Hello I am trying to count the number of digits in a given double. I am encountering an infinite loop doing so. I tried to isolate each while statement and it works fine but when I combine them I am having an infinite loop on a the second while condition. here's the code

#include <iostream>
using namespace std;

int main()
{
//Counting digits of a number
double N, M, b;
int i, j, a;

cout << "This program will count how many digits the given whole number has.\n\n";
cout << "Please enter the Number: "; // N = 123.567 Digits should be = 6
    cin >> N;
    a = (int)N;
    M = N - a;
    b = M - int(M);
    j = 0;
     
    if (a == 0 && b == 0)
        cout << "You have entered number 0.";
    else
    {
        i = 0;
        j = 0;
        while (a > 0) //for the integer (whole number) part of the number
        {
            a /= 10;
            i++;
        }
        while (b != 0) //for the fractional part of the number 
        {
            j++;
            M *= 10;
            b = M - int(M);
        }
        cout << "Display i: " << i << endl; // i = number of whole number digits
        cout << "Display j: " << j << endl; // j = number of fractional digits
    }
    system("pause > 0");

}

Answer 1

As a double stores fraction parts to a more significant extent, you cannot count digits in a double in this way.

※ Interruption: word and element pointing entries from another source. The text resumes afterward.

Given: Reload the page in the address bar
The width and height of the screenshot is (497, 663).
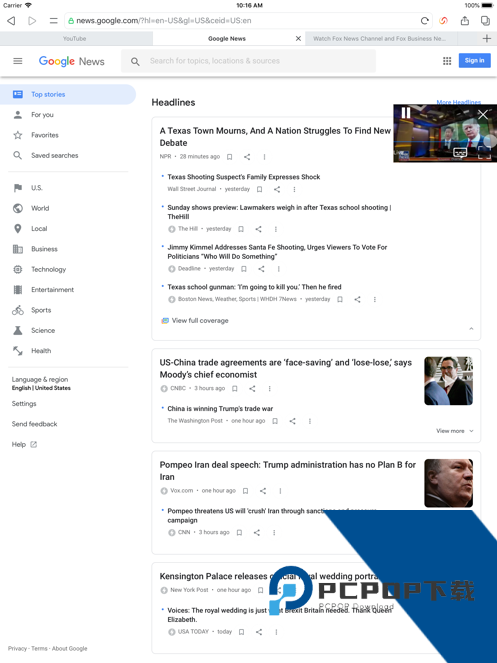Looking at the screenshot, I should point(424,21).
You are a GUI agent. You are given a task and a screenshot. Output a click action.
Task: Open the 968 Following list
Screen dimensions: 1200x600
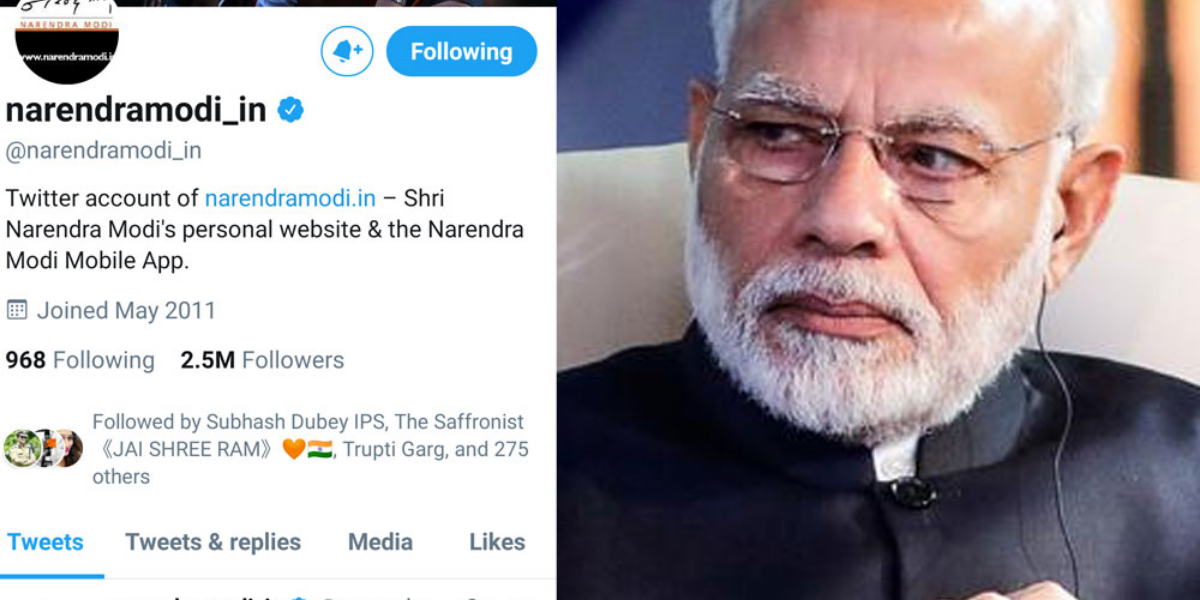click(81, 360)
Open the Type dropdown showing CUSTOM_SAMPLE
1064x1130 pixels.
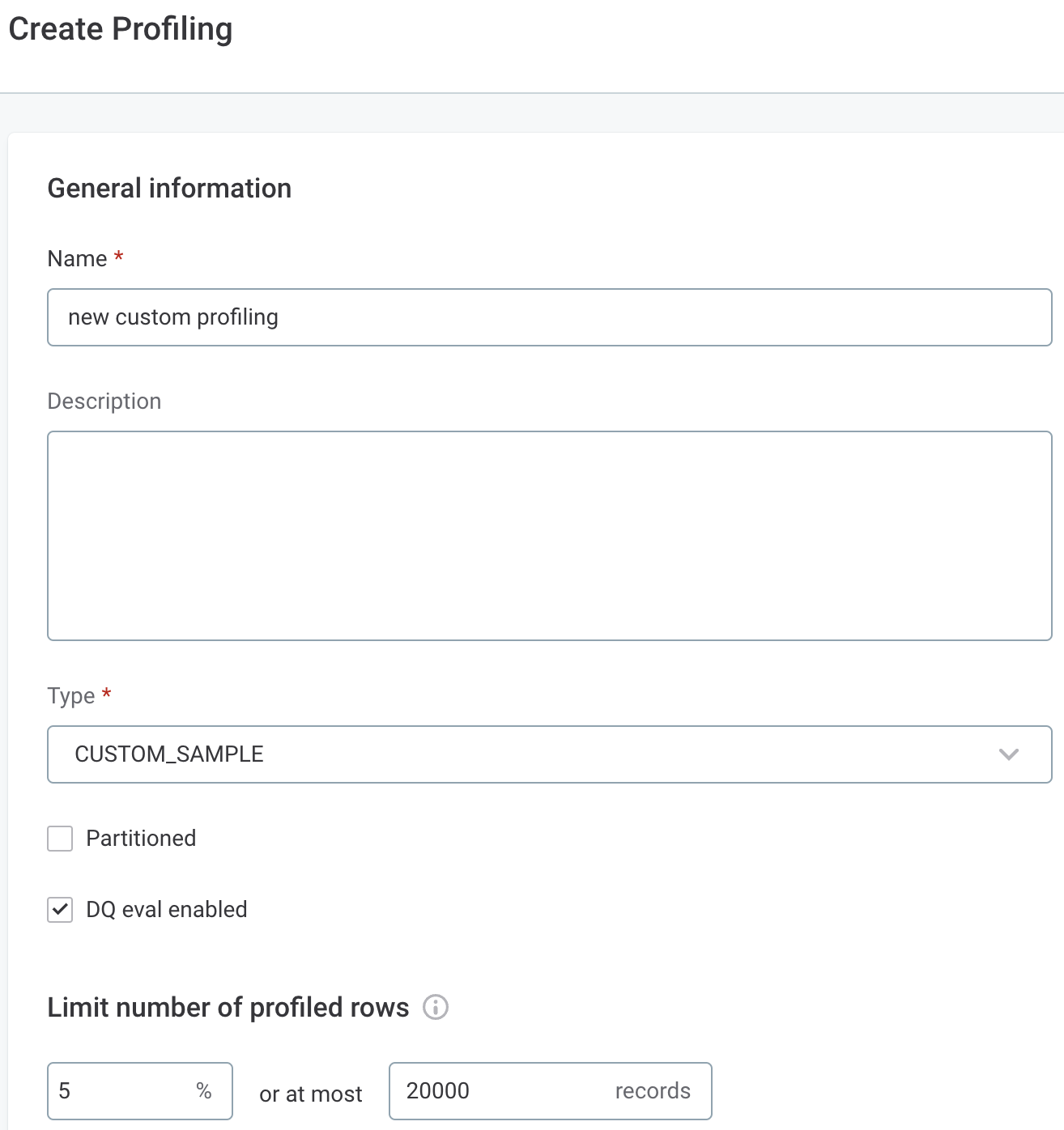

Instead,

1. Accept the number as a string.
2. Convert it to double using stod()
3. Step2 is to make sure the user has entered the number as if it's other than the number it'll give an exception.
4. Count digits in the string.

Here is what it will look like

#include<iostream>
#include<string.h>
using namespace std;

int main(){
    
    string str = "";
    cin>>str;
    int counter =0;
    try{
        double d = stod(str);
        for(int i=0;i<str.length();i++){
            if(str.at(i) >= '0' && str.at(i) <= '9')
                counter++;
        }   
        cout<<counter;
    }
    catch(...){
        cout<<"Please enter only numbers";
    }
    
    
    return 0;
}

I have used catch which is general, meaning it will catch all exceptions. You can use specific exception too.

Answer 2

Using a floating point type at any point in this analysis is not the correct thing to do. That's because (like an integral type) they can only store a subset of the real number set.

A good approach here would be to read the input as a string, check that it is a plausible number (e.g. does it contain only one decimal separator)? Write something clever to trim any zeros after the decimal separator and leading zeros before the number, allow for a negative sign, then count the digits.